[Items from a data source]

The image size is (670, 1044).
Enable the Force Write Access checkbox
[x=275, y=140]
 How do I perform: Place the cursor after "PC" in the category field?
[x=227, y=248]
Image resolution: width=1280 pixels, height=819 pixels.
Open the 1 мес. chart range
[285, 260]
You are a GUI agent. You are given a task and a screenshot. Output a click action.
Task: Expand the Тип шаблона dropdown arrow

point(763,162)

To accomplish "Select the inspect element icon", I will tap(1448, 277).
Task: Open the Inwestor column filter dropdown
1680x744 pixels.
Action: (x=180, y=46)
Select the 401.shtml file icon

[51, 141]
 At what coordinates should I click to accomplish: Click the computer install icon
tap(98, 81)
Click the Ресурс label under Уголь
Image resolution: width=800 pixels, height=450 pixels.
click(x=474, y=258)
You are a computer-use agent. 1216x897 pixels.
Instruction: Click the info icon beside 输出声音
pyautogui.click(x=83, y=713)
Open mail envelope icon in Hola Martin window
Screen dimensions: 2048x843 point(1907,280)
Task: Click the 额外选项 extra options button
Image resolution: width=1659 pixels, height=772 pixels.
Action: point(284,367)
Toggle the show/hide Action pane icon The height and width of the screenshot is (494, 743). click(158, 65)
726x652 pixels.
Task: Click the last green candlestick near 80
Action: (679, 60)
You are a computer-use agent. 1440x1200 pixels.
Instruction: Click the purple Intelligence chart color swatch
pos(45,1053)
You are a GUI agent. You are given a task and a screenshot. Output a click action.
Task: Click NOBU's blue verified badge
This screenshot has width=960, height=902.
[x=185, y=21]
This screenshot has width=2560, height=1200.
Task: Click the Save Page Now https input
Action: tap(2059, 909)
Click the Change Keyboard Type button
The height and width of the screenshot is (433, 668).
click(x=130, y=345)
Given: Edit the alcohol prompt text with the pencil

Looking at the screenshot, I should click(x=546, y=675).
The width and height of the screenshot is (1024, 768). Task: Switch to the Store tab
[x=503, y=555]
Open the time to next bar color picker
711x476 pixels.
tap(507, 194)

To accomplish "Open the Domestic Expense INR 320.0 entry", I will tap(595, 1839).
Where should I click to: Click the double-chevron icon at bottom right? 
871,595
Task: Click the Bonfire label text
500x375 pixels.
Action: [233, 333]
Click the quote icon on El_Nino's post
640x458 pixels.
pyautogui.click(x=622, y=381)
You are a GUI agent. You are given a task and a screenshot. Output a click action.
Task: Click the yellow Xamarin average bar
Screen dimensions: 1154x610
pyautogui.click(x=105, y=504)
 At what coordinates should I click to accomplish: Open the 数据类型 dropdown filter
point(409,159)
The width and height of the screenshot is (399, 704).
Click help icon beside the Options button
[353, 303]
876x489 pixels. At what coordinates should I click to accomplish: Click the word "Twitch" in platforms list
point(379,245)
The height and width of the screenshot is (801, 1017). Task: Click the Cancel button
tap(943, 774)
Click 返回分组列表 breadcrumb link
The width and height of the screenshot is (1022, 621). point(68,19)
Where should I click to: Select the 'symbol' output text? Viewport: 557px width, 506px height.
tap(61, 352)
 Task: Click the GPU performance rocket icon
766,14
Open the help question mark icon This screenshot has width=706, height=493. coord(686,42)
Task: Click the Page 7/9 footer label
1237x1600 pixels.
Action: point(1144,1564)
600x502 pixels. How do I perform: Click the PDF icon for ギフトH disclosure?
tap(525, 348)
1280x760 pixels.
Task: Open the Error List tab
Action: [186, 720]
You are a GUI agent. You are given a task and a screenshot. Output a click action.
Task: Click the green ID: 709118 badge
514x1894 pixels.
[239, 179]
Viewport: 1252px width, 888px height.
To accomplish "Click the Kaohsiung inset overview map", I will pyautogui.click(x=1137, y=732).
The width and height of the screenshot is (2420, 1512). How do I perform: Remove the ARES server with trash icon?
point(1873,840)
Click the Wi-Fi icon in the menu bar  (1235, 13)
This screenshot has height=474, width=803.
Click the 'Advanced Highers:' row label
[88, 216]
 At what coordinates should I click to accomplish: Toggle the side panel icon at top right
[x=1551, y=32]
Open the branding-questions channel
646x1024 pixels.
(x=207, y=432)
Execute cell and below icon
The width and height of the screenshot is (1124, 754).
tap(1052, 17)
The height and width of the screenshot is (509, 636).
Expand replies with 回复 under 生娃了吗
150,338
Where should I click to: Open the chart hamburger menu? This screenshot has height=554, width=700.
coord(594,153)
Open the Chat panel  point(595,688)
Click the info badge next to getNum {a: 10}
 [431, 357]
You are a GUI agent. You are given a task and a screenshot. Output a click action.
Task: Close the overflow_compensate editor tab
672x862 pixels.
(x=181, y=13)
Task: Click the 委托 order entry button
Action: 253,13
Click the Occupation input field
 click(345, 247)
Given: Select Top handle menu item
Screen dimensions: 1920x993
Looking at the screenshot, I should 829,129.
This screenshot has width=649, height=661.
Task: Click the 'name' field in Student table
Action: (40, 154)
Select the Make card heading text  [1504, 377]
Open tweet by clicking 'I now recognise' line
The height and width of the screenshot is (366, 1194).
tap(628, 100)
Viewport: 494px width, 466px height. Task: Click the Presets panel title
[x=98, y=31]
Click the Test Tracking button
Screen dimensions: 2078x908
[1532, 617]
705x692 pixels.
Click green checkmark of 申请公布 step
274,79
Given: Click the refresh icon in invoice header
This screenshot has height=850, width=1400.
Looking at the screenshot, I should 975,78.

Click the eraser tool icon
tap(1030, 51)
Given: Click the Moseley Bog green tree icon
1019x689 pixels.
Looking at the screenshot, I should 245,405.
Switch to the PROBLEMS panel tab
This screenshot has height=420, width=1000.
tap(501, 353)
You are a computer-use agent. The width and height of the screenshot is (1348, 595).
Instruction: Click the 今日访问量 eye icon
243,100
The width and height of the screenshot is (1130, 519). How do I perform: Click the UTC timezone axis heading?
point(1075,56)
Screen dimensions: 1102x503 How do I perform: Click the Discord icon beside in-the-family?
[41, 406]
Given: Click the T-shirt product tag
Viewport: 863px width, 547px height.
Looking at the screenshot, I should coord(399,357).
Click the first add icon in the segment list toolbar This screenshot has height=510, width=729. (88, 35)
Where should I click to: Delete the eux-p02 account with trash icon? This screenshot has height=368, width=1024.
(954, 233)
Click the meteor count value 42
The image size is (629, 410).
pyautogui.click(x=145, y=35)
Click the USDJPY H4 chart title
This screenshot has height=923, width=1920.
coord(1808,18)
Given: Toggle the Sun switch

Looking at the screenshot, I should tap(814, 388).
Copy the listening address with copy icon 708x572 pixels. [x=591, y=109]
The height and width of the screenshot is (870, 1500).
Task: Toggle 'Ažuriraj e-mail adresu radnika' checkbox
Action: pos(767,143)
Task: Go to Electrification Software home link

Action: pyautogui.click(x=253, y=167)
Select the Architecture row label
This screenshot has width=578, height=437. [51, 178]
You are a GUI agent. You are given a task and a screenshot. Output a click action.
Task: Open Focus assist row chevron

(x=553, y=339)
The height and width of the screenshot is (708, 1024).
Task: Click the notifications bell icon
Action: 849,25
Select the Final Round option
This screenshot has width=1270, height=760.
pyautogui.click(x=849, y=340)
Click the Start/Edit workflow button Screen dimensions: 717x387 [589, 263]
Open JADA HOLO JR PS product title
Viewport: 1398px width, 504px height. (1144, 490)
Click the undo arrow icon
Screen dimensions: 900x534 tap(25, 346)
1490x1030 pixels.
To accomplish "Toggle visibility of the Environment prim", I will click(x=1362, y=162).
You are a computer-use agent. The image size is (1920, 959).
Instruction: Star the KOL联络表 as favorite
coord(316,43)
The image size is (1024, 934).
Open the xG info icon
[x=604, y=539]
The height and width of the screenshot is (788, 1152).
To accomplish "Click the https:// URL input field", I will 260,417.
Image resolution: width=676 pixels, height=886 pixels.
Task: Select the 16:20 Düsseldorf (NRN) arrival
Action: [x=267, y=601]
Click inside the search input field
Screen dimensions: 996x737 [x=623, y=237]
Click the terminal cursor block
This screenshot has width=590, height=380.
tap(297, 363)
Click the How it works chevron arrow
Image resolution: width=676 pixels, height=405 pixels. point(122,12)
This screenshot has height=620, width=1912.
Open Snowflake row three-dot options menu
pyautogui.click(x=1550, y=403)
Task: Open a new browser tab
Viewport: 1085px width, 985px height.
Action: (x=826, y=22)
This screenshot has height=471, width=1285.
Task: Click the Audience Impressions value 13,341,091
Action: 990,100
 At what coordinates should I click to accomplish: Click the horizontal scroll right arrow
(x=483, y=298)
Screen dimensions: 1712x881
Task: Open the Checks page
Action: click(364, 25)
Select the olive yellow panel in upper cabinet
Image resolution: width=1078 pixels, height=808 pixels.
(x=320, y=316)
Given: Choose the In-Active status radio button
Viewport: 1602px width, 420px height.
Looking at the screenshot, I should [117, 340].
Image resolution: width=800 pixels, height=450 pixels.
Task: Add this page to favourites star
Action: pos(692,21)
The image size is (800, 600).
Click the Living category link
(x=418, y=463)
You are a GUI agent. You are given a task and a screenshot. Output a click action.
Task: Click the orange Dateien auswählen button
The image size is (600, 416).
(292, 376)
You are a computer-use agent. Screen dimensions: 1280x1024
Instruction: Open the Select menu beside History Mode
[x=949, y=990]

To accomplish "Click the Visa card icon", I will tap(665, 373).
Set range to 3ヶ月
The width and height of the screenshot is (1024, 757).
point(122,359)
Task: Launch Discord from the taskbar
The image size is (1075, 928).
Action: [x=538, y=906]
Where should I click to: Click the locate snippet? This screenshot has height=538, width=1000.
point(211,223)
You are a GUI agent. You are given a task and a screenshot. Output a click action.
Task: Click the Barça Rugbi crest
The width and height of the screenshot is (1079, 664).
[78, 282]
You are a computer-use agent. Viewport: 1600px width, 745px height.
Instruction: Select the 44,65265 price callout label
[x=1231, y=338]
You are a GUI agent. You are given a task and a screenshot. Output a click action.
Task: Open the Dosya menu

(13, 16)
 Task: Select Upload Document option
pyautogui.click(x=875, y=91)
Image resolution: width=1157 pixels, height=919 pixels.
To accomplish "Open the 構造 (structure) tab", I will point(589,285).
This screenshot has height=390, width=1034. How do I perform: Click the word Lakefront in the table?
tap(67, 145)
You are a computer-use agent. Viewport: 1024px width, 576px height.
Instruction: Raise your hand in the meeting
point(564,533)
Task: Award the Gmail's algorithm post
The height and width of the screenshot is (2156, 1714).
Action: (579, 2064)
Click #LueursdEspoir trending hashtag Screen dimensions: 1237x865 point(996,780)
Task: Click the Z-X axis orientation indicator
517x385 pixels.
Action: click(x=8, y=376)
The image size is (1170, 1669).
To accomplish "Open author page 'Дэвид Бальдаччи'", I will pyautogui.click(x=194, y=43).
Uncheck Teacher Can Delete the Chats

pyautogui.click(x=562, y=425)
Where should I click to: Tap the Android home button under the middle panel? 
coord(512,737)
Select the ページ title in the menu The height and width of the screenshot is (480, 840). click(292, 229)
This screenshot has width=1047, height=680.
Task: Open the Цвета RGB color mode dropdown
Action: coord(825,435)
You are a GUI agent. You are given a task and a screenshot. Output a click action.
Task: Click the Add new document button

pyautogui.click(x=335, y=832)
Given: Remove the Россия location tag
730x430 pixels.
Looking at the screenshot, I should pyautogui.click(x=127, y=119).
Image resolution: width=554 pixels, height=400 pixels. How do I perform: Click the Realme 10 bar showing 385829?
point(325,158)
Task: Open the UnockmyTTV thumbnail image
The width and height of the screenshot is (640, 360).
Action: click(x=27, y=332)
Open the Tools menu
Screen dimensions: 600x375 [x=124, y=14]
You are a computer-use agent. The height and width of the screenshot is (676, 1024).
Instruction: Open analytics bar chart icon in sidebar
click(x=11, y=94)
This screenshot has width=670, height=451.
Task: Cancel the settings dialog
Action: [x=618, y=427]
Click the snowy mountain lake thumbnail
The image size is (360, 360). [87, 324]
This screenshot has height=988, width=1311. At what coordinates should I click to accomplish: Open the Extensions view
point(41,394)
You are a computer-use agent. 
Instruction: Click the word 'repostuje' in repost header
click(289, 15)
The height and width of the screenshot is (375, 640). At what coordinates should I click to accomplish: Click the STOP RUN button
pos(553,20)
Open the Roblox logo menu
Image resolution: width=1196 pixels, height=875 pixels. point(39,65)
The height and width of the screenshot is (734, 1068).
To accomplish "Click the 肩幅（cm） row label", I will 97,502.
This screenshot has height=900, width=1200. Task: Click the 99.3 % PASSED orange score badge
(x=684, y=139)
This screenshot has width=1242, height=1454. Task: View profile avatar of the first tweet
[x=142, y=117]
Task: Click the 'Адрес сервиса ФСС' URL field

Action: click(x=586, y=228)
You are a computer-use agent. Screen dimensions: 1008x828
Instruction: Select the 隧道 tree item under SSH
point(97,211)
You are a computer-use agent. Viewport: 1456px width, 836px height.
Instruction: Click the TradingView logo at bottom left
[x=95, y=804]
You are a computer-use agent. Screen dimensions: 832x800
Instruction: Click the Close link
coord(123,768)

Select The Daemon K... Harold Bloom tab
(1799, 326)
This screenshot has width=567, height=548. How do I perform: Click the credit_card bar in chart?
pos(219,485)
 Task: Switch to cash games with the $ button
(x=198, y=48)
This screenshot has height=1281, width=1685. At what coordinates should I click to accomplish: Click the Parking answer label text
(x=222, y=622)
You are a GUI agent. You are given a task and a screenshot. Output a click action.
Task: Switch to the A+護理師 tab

What to work on:
The lines running from the start of the data through the one that contains "Task: Click NOBU's blue verified badge" should be reproduced exactly, and only those.

Exercise answer:
The image size is (670, 1044).
Enable the Force Write Access checkbox
[x=275, y=140]
 How do I perform: Place the cursor after "PC" in the category field?
[x=227, y=248]
Image resolution: width=1280 pixels, height=819 pixels.
Open the 1 мес. chart range
[285, 260]
You are a GUI agent. You are given a task and a screenshot. Output a click action.
Task: Expand the Тип шаблона dropdown arrow

point(763,162)

To accomplish "Select the inspect element icon", I will tap(1448, 277).
Task: Open the Inwestor column filter dropdown
1680x744 pixels.
Action: (x=180, y=46)
Select the 401.shtml file icon

[51, 141]
 At what coordinates should I click to accomplish: Click the computer install icon
tap(98, 81)
Click the Ресурс label under Уголь
Image resolution: width=800 pixels, height=450 pixels.
click(x=474, y=258)
You are a computer-use agent. 1216x897 pixels.
Instruction: Click the info icon beside 输出声音
pyautogui.click(x=83, y=713)
Open mail envelope icon in Hola Martin window
Screen dimensions: 2048x843 point(1907,280)
Task: Click the 额外选项 extra options button
Image resolution: width=1659 pixels, height=772 pixels.
Action: point(284,367)
Toggle the show/hide Action pane icon The height and width of the screenshot is (494, 743). click(158, 65)
726x652 pixels.
Task: Click the last green candlestick near 80
Action: (679, 60)
You are a computer-use agent. 1440x1200 pixels.
Instruction: Click the purple Intelligence chart color swatch
pos(45,1053)
You are a GUI agent. You are given a task and a screenshot. Output a click action.
Task: Click NOBU's blue verified badge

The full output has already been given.